As we have already mentioned we compute for every shot two features the HSV color histogram and the Fourier histogram. The concatenation of these two features constitutes a vector of 184 components. For every movie, we trained a Kohonen map with vectors representing the shots of this movie. As a result of the training process, every shot (training example) will be attributed to a node (wining node).

After training the Kohonen map, we tried to discover the shots agglomerations that represent the scenes of the movie (see Fig. 8). In fact, if we map the definition of a scene on the Kohonen map we can say that it is the set of shots located in the same zone in the map. A zone in the map is identified by a set of nodes. After training the Kohonen map, every shot is attached to a unique node called the wining node. So, shots attached to neighbouring nodes may eventually belong to a same scene.

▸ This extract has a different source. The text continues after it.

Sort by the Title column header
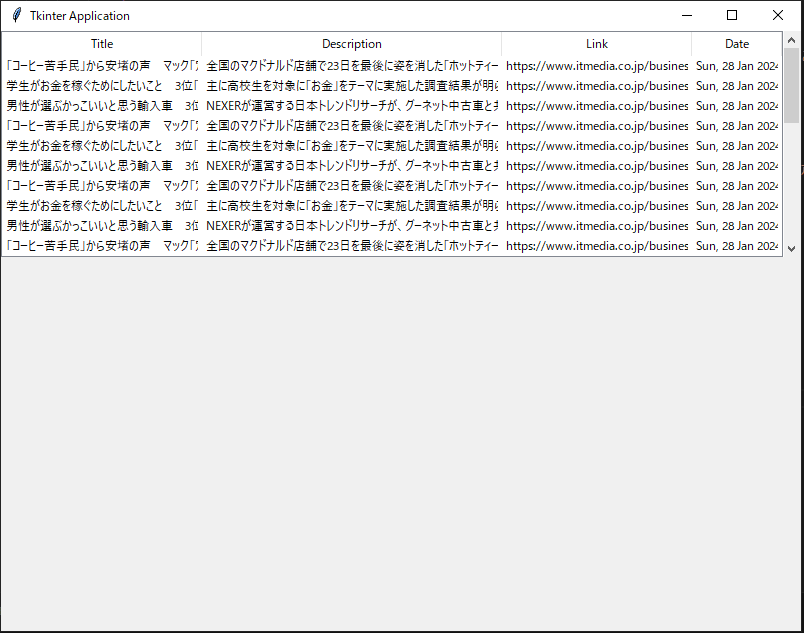 pyautogui.click(x=102, y=44)
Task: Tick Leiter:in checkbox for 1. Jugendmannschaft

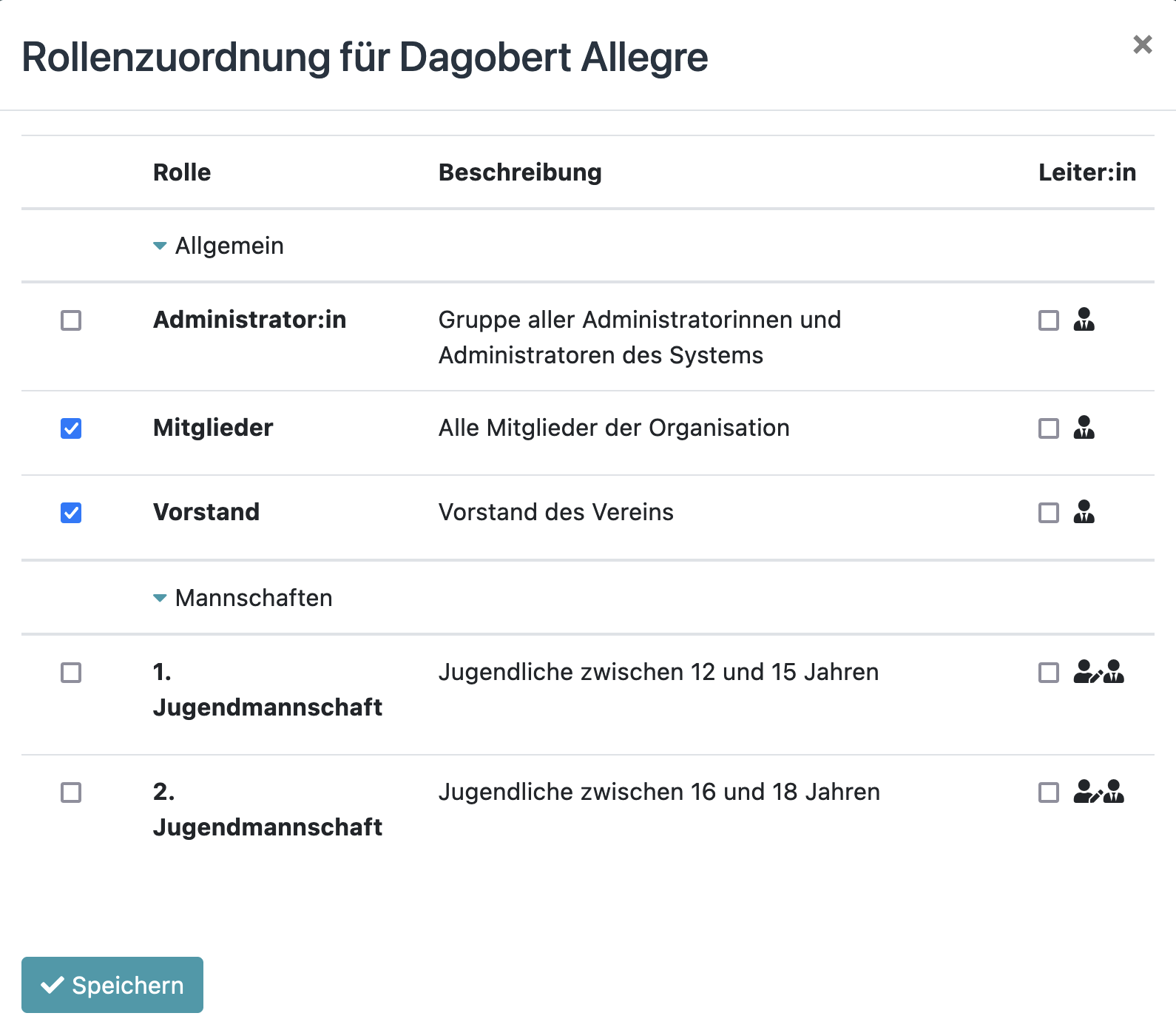Action: (x=1048, y=673)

In order to extract scenes from the Kohonen map, we base on the two following assumptions. First, two shots which belong to the same scene either belong to one node or to two neighbouring nodes (see Fig. 8). Second, shots belonging to one scene must be also temporally close. As in [32], we fix the temporal threshold at 30 seconds. Two shots A and B belong to the same scene only if (M_A-M_B) is above 30 seconds, where M_A and M_B are respectively the middle frames of the shots A and B. This threshold is discussed in the experimentation section.

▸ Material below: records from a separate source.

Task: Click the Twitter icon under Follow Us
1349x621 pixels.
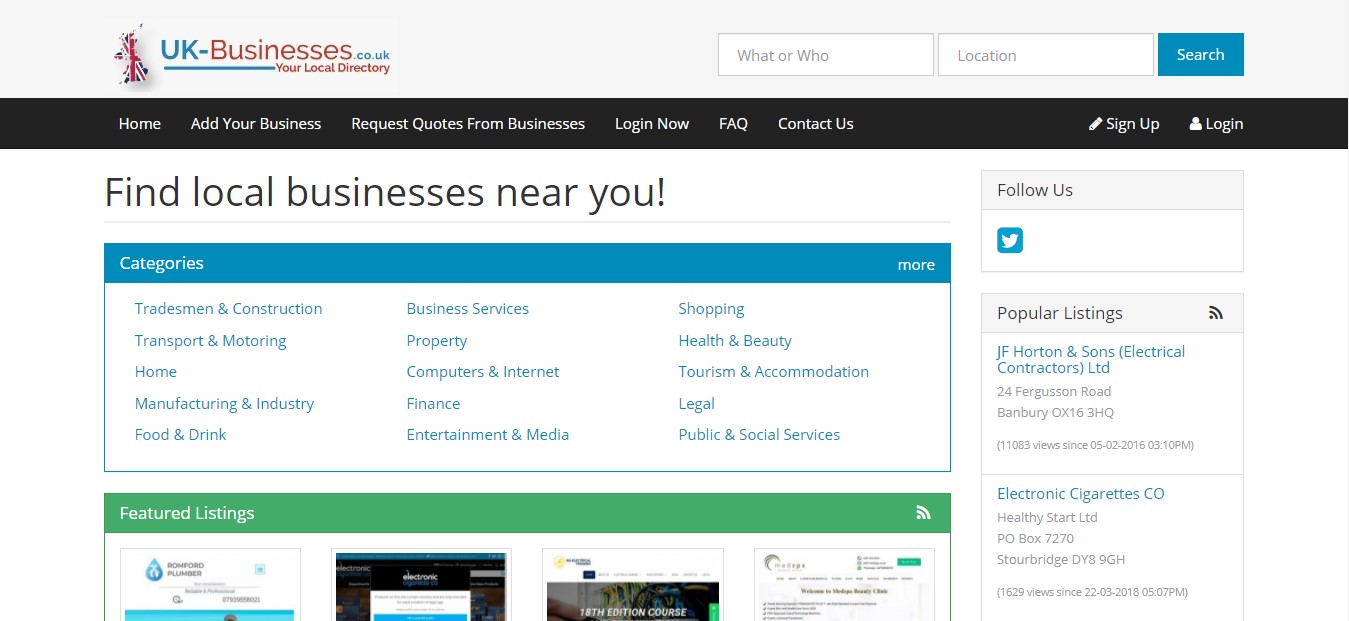Action: pos(1010,240)
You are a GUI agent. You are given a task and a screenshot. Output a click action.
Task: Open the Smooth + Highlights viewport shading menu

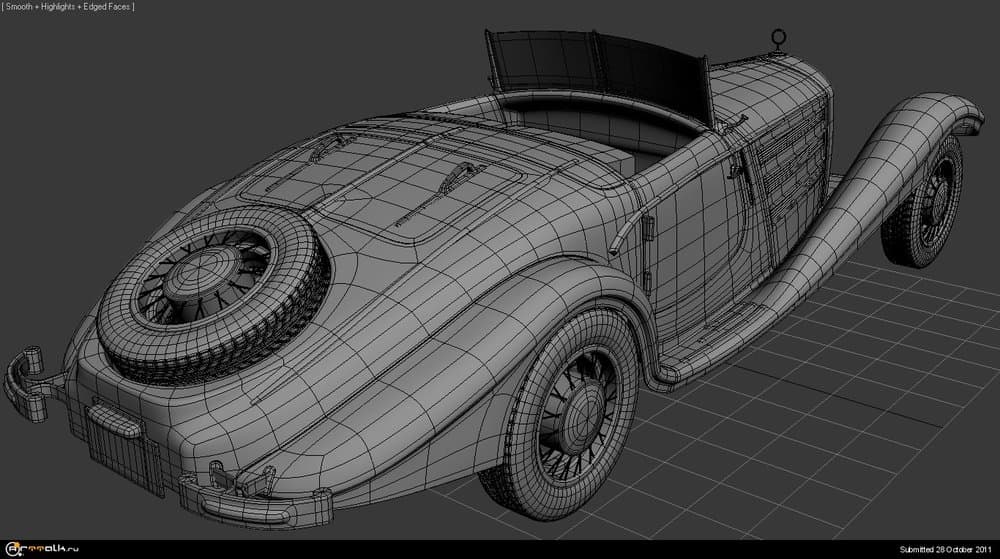(x=68, y=7)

The pseudo code of our clustering algorithm is shown in the Fig. 9. First, we determine the wining neuron of every shot. Then, if two shots, have the same wining neuron or their wining neurons are neighbouring (direct neighbours, see Fig. 8) and they are temporally close (the temporal distance between their middle frames is above 30 seconds), therefore we will put them into the same scene. At the end, if two scenes have one or more common shots then they will be automatically merged into one scene. Besides, if two scenes are temporally intersecting they will be also merged.

For instance if a given scene A contains the shot i, the shot i+2 and the shot i+3 and a scene B contains the shot i+1 and the shot i+4 then A and B will be merged into one scene. In fact, a scene may contain shots that are completely different and do not share any common object (see Fig. 10). The temporal continuity of the scene allows gathering all these shots.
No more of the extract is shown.